La revolución fue derrotada
En el período posterior a la revolución, el problema al que se enfrentaron los revolucionarios fue la falta de un programa definido, según Secco. Terminaron entregando el poder a la derecha: el militar António Spínola fue elegido como el primer presidente de la República Portuguesa.
Mientras tanto, “el proceso revolucionario se radicalizaba, y el grupo de extrema derecha ganaba terreno a uno más moderado”. Tanto es así que, tras abandonar el gobierno, Spínola incluso intentó llevar a cabo tres golpes de Estado —“iniciativas que, además de fracasar, radicalizaron aún más al gobierno”.
El principio del fin, sin embargo, comenzó un año después de la Revolución de los Claveles, el 25 de abril de 1975, con las elecciones a la Asamblea Constituyente. Con una participación popular masiva, el Partido Socialista resultó victorioso y el PCP (Partido Comunista Portugués) fue completamente derrotado, a pesar de la gran influencia que ejercía en aquel momento.
“El PCP era más ortodoxo y quería radicalizar el proceso revolucionario siempre que fuera posible. El PS ya estaba más a la derecha. De hecho, era el partido socialdemócrata más derechista de Europa, mientras que el PCP era el más izquierdista. Así que ya estaban muy alejados desde el principio. Surge entonces un proceso de oposición a la vía revolucionaria. Es entonces cuando dicen: si quieres acabar con una revolución, celebra elecciones”, reflexionó Secco.
Desde un punto de vista fáctico, sin embargo, la revolución fue derrotada el 25 de noviembre de ese mismo año, «debido a que se invirtió el equilibrio de poder militar». En esa ocasión, un grupo de oficiales más radicales lanzó una serie de operaciones militares desorganizadas contra un proceso de derecha. El intento, «que también carecía de cohesión ideológica», fracasó.
“También participaron grupos civiles, y se popularizó el lema 'comunistas al mar'. Lo único que impidió el triunfo de la contrarrevolución fue que las Fuerzas Armadas aún tenían suficiente legitimidad para implementar una democracia liberal burguesa en Portugal, con un gobierno muy moderado cercano al Partido Socialista”, explicó el profesor.

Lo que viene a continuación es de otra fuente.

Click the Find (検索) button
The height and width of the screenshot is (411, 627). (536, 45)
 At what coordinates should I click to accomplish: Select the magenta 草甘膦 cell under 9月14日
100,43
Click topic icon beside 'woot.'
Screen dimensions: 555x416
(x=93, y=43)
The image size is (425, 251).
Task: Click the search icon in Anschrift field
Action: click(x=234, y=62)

Para él, no existían las condiciones para que el PCP (Partido Comunista Portugués) reaccionara al giro a la derecha que experimentó el proceso revolucionario: “Portugal fue uno de los fundadores de la OTAN (Organización del Tratado del Atlántico Norte); era impensable que un miembro llevara a cabo una revolución socialista. La correlación de fuerzas internacionales no lo permitiría; solo permitiría la independencia de las colonias africanas y la adopción de políticas progresistas”.
Además, según él, el propio partido puede haberse dado cuenta de esto, ya que inicialmente apoyó el movimiento del 25 de noviembre, pero luego se retractó.
“Creo que el PCP estaba más interesado en mantener la democracia con un matiz social. Y la estrategia tuvo éxito. Durante los gobiernos provisionales del proceso revolucionario, logró ser antimonopolio, elevar los derechos de la clase trabajadora y consolidar el fin del imperio colonial. Pero es difícil para un grupo revolucionario luchar contra lo establecido. Portugal era un país periférico, no industrializado… no sería fácil transformarlo en uno socialista. Creo que el PCP adoptó la estrategia más cercana a la realidad”, reflexionó Secco.